**Text segment:**
YOUR HEALTH: Literally rethinking the way you recover from ACL tears

ATHENS, Ohio – The human brain has the remarkable ability to rewire itself.

Now, researchers are studying whether retraining the brain will help athletes and military servicemen and women protect damaged joints.

21-year old Amir Miller was a freshman at Ohio University the first time he got injured playing football.

The defensive end cut to make a tackle and felt his knee pop.

"I knew in my heart I tore it," he said.

"I didn't want to believe it but I kind of knew that I tore it."

After surgery to repair his torn ACL and months of physical therapy, Amir returned to the team, only to re-tear the joint this fall.

But is there a way to improve rehab, and cut the risk of re-injury?

"What happens after this injury is your brain starts to use vision for motion because its very accurate and very sensitive, and it's able to help guide your movement," explained Dustin Grooms, Ohio University Athletic Training assistant professor.

During rehab, athletes use special strobe glasses to suppress vision, forcing them to rely on proprioception, the brain's ability to sense the knees without seeing them.

Neuroplasticity, as it is called, allows the synapses in the brain to get stronger when they are faced with new behaviors or environmental factors.

**Complete the following:**
A. Rewrite the ACL recovery article between "ATHENS, Ohio –" and "injured playing football.", inclusive, changing "remarkable" to "extraordinary".
B. Carry on the article about retraining the brain after ACL tears, starting right after its last sentence.

**Information given:**
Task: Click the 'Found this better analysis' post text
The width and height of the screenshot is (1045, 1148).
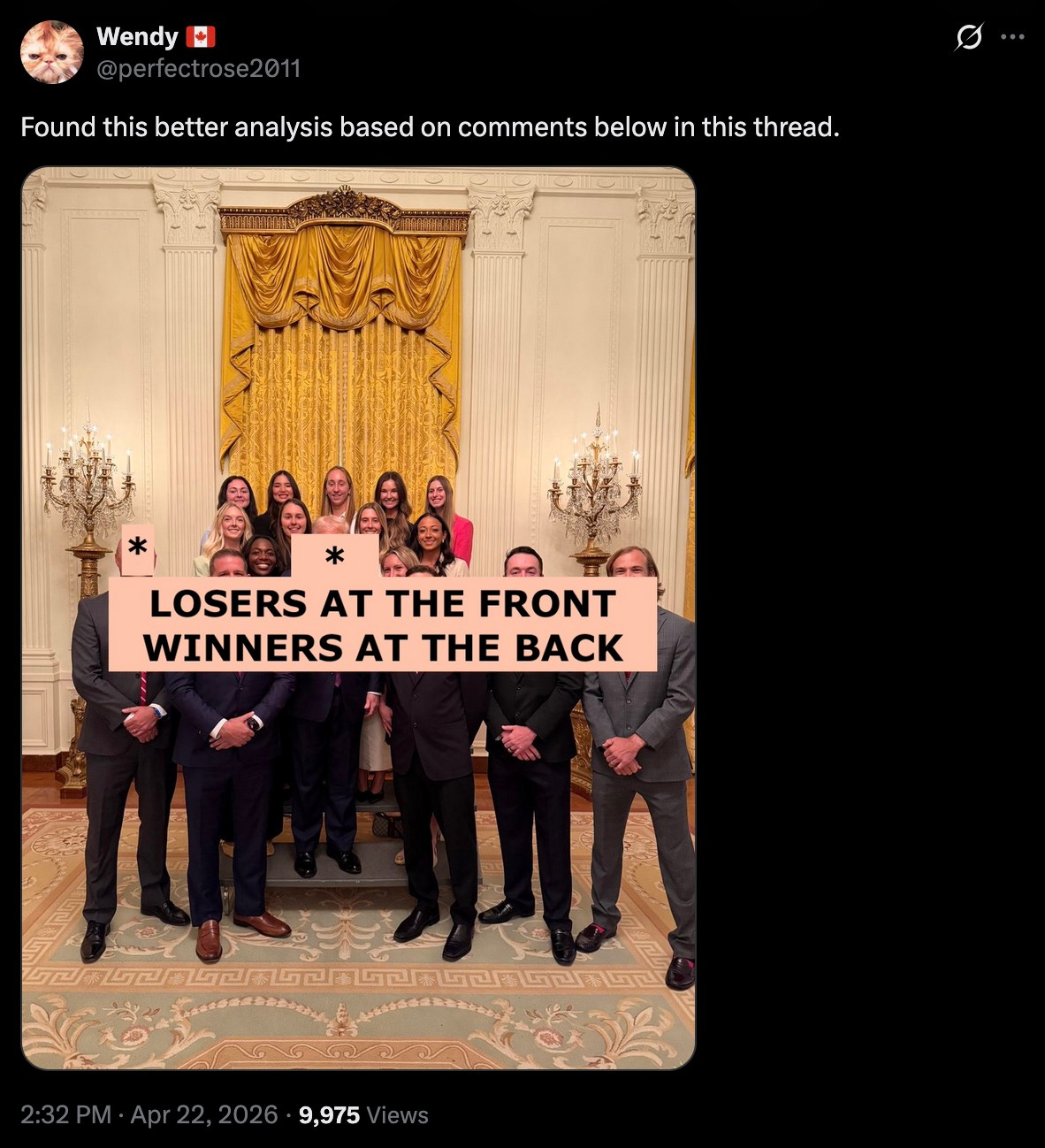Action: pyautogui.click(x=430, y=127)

---

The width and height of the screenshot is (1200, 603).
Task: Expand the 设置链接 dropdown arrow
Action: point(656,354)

**List of answers:**
A.
ATHENS, Ohio – The human brain has the extraordinary ability to rewire itself.

Now, researchers are studying whether retraining the brain will help athletes and military servicemen and women protect damaged joints.

21-year old Amir Miller was a freshman at Ohio University the first time he got injured playing football.

B.
"And get that cognitive load or that thinking load during therapy, that way when their joints are ready to go back, their brains are as well," said Grooms.

Groom's lab has also developed training scenarios for military servicemen and women with ACL tears.

"We do everything right in therapy, but when they go back to high stress tactical situations their ability to control their knee is not as good as they would want it to be."

CLINICAL TRIALS:   Mayo Clinic is conducting a clinical study testing new treatments, interventions and tests as a means to prevent, detect, treat or manage this disease.   The overall goal of the Neuromuscular Intervention Targeted to Mechanisms of ACL Load in Athletes is to reduce risk of second anterior cruciate ligament (ACL) injury in active athletes between 14 to 24 years old.   As about a third of athletes, who have a primary ACL injury and return to sport, experience a secondary injury; which could potentially end athletic careers and affect the quality of life for affected athletes.

The U.S. Department of Defense has awarded Grooms' lab a $750,000 grant to continue to study virtual reality ACL rehabilitation.

Beginning in September, researchers will test 30 military patients who have had ACL reconstruction and follow their progress over three years using virtual reality and other methods of physical therapy.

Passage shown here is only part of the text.